Word order: the genitive follows the noun

In English the possessor comes before the thing possessed: "my parents' house," "the company's profits." In German the genitive normally comes after the noun it modifies:

Das ist das Haus meiner Eltern.

That's my parents' house. — meiner Eltern follows Haus

Die Gewinne des Unternehmens sind gestiegen.

The company's profits have risen. — des Unternehmens follows Gewinne

Saying meiner Eltern Haus (mirroring English word order) sounds archaic or poetic and is wrong in normal modern German. The default is firmly noun-first, genitive-second.

The one exception: proper names take a pre-posed -s

There is exactly one productive place where German puts the possessor first, English-style: proper names.
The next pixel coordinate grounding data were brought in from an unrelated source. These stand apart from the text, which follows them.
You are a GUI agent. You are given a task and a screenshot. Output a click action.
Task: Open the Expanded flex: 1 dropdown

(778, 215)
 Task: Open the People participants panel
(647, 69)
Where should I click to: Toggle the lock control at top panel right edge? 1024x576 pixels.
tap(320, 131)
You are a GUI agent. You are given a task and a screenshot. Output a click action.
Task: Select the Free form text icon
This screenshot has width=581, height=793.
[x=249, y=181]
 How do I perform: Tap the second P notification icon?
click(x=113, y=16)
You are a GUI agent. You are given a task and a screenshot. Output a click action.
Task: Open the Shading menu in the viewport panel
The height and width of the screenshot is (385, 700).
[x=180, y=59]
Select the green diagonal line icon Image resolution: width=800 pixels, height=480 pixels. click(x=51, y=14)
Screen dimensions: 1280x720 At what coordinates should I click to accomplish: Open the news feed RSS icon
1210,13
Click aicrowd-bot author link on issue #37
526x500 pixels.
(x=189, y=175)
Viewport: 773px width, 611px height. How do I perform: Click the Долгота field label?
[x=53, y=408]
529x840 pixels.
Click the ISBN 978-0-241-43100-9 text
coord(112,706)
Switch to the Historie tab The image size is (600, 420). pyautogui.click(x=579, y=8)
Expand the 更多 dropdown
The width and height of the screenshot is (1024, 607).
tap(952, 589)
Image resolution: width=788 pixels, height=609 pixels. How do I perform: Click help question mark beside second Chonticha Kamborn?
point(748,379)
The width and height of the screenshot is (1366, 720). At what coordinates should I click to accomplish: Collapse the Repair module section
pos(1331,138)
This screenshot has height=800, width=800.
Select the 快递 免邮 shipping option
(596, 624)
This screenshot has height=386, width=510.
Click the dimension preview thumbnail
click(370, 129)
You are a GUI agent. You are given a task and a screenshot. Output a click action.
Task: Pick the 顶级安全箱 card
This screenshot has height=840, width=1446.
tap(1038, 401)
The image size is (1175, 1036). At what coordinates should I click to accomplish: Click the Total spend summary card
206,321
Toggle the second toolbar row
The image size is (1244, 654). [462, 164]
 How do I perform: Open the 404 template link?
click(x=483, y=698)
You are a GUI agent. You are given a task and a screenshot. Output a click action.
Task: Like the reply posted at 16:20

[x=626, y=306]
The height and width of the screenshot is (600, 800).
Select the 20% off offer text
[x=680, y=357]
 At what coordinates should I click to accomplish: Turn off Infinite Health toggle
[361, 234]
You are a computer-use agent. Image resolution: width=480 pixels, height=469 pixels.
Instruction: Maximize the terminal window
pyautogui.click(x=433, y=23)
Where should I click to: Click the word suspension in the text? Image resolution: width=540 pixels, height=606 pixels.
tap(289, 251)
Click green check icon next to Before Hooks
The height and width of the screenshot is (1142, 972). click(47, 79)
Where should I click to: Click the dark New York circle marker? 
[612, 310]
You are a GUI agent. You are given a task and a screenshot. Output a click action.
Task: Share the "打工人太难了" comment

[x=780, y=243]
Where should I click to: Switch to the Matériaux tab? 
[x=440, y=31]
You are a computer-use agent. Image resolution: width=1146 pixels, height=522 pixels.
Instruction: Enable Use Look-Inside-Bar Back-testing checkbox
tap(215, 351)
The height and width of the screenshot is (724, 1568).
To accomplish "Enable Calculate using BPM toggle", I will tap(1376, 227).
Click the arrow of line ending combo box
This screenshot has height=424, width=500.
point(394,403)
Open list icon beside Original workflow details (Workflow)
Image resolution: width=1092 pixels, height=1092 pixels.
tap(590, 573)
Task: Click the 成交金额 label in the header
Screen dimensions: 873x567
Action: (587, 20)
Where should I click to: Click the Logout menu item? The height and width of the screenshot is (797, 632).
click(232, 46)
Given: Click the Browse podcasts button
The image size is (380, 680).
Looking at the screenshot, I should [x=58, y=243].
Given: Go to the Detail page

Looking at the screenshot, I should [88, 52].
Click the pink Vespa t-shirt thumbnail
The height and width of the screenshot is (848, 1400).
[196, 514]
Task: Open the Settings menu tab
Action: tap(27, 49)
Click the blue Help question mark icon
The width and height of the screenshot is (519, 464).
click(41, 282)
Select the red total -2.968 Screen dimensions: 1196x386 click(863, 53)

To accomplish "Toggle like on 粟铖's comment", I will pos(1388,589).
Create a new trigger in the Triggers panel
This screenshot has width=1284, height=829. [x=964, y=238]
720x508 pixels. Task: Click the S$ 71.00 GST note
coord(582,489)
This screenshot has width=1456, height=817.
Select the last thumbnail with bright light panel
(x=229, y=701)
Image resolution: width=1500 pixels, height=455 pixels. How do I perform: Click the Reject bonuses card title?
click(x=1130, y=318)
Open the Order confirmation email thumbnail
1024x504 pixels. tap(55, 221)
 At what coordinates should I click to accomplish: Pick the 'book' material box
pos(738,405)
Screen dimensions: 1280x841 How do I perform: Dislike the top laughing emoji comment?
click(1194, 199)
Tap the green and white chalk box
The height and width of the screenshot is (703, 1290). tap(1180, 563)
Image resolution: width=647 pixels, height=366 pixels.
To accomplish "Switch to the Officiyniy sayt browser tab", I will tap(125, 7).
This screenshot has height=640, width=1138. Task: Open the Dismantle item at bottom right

A personal name (or a name used like one) takes a simple -s with no apostrophe and stands before the noun:

Das ist Annas Buch.

That's Anna's book. — name + -s, pre-posed, no apostrophe

Wir fahren mit Peters Auto.

We're taking Peter's car. — Peters before Auto

Münchens Innenstadt ist immer voll.

Munich's city center is always crowded. — place name as possessor

This is the only native pattern where the genitive precedes its noun. Common nouns cannot do it: you cannot say des Mannes Auto in normal German — it must be das Auto des Mannes. So the rule splits cleanly: proper names → pre-posed -s (Annas Buch); common nouns → post-posed des/der (das Buch der Frau).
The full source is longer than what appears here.